## TASK ITEM
Your output should reproduce each entry exactly, with none of its pictures.

## PROVIDED ENTRIES
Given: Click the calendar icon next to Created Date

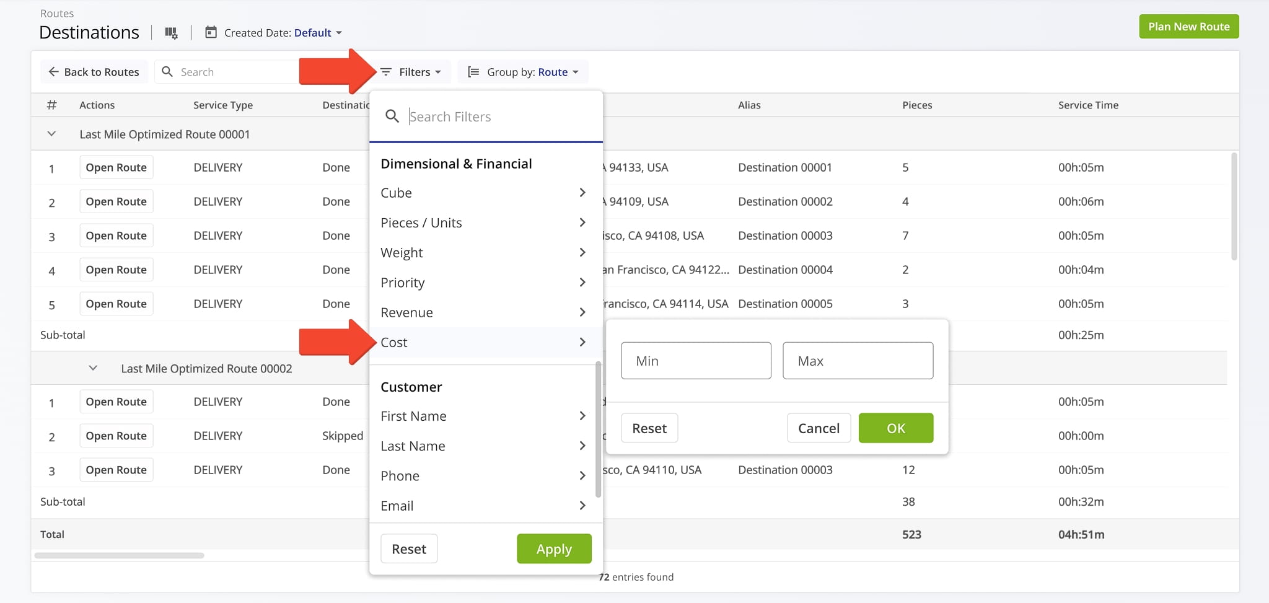Looking at the screenshot, I should pyautogui.click(x=211, y=32).
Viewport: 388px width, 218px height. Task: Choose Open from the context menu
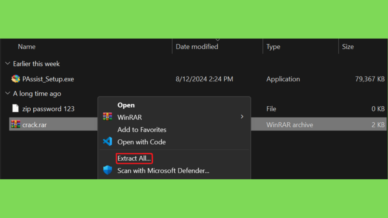click(x=126, y=105)
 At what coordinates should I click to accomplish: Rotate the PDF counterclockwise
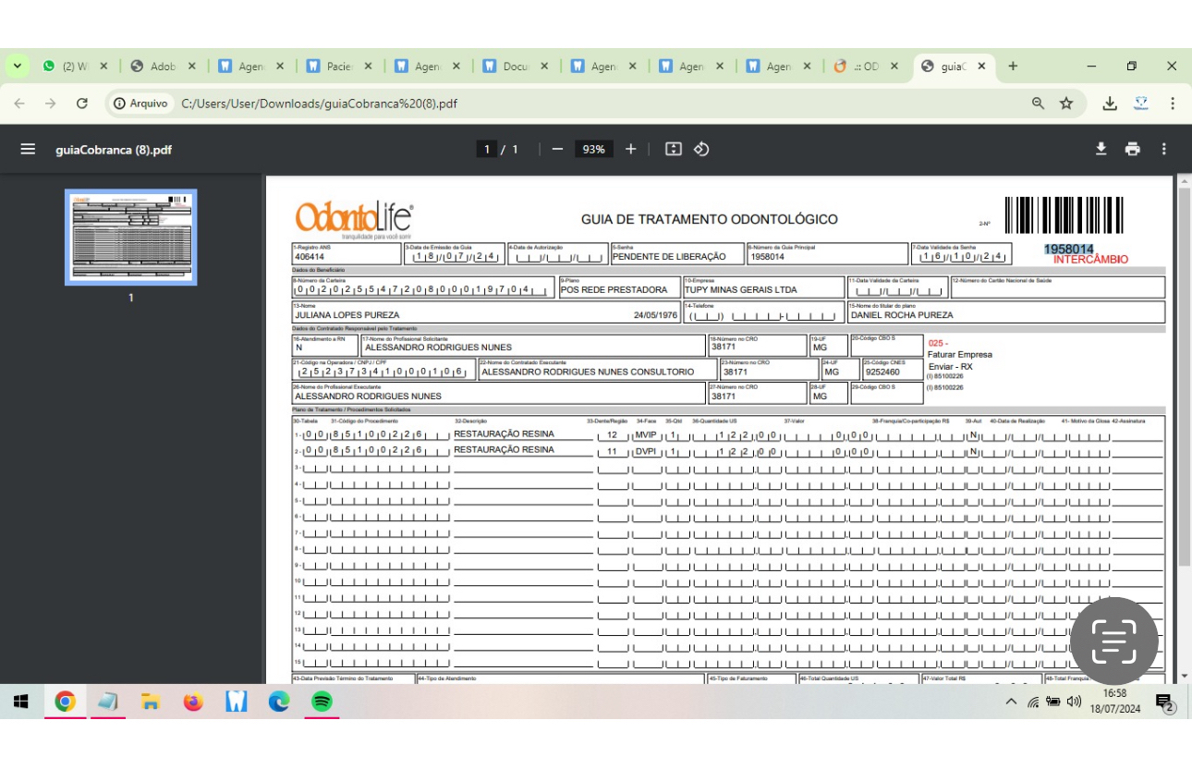point(701,149)
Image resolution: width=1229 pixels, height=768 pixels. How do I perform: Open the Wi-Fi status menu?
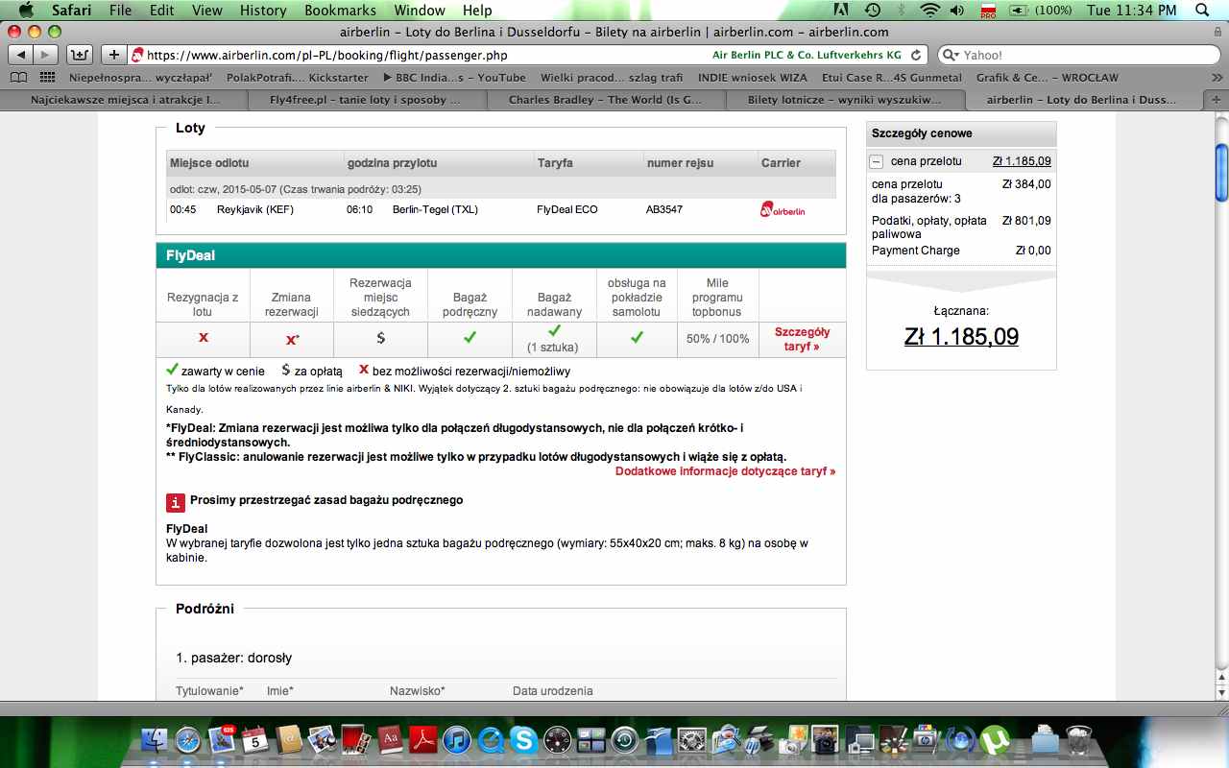click(x=928, y=11)

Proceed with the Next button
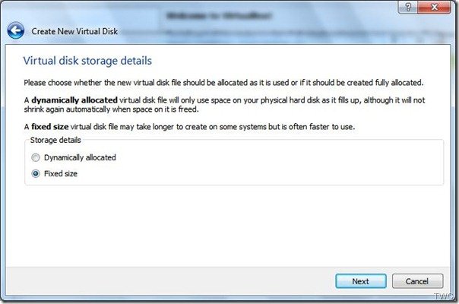[x=361, y=281]
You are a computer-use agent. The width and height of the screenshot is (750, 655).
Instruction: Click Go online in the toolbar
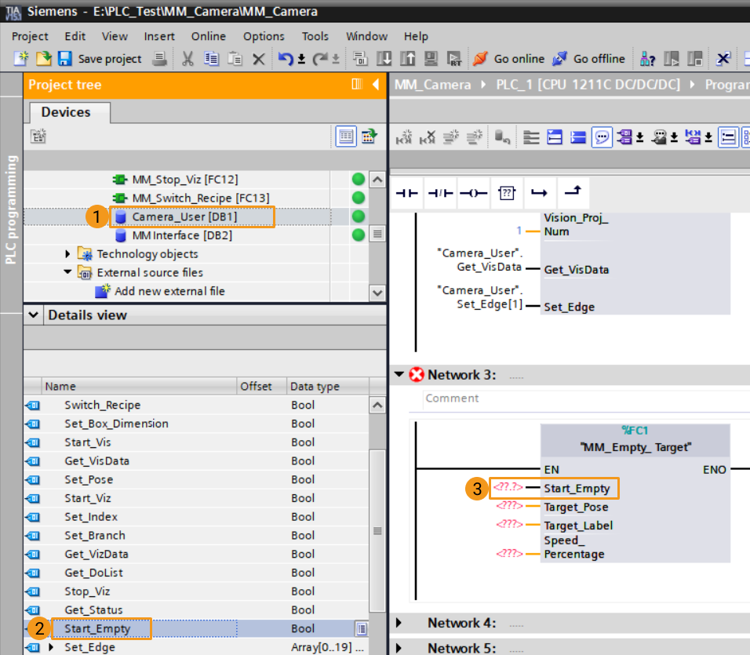[x=508, y=59]
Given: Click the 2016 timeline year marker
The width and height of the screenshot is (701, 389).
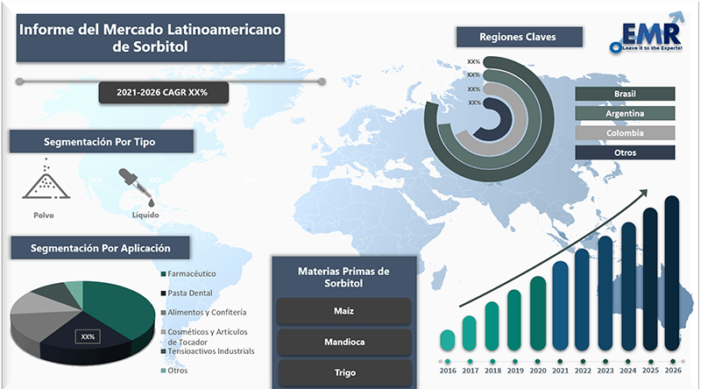Looking at the screenshot, I should click(447, 360).
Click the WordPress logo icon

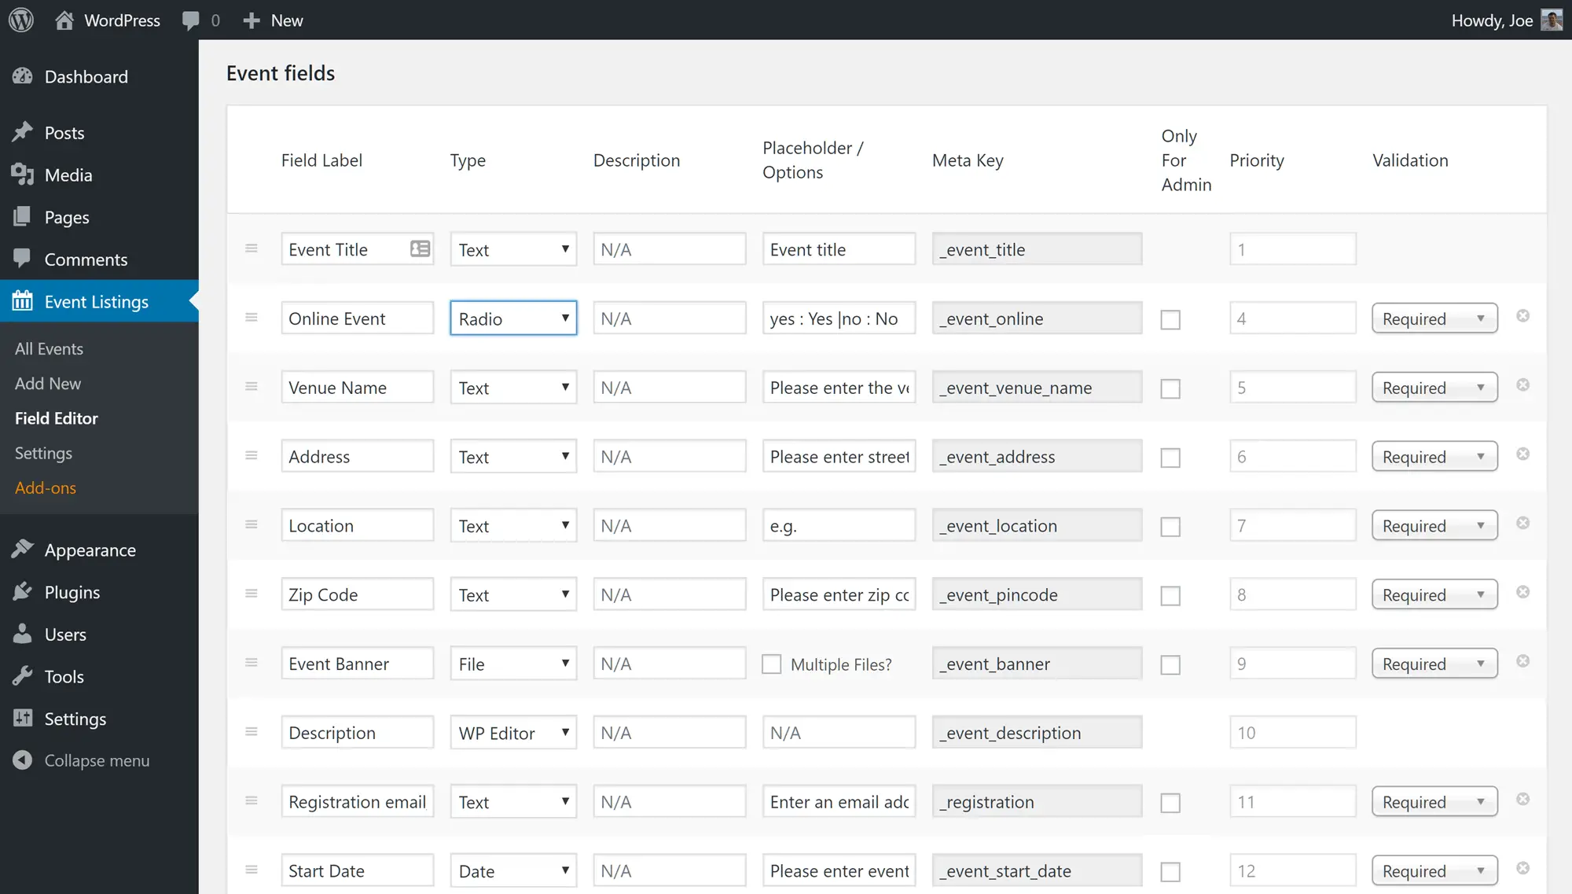click(x=20, y=20)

## ANSWER TO THIS EXERCISE
Given: Click the calendar icon next to Created Date

Looking at the screenshot, I should pyautogui.click(x=211, y=32).
Viewport: 388px width, 218px height. Task: Choose Open from the context menu
click(x=126, y=105)
 At what coordinates should I click to accomplish: Rotate the PDF counterclockwise
point(701,149)
Image resolution: width=1229 pixels, height=768 pixels. How do I perform: Open the Wi-Fi status menu?
click(x=928, y=11)

Proceed with the Next button
[x=361, y=281]
You are a computer-use agent. The width and height of the screenshot is (750, 655).
Instruction: Click Go online in the toolbar
[x=508, y=59]
Given: Click the 2016 timeline year marker
The width and height of the screenshot is (701, 389).
Looking at the screenshot, I should click(447, 360).
Click the WordPress logo icon

click(x=20, y=20)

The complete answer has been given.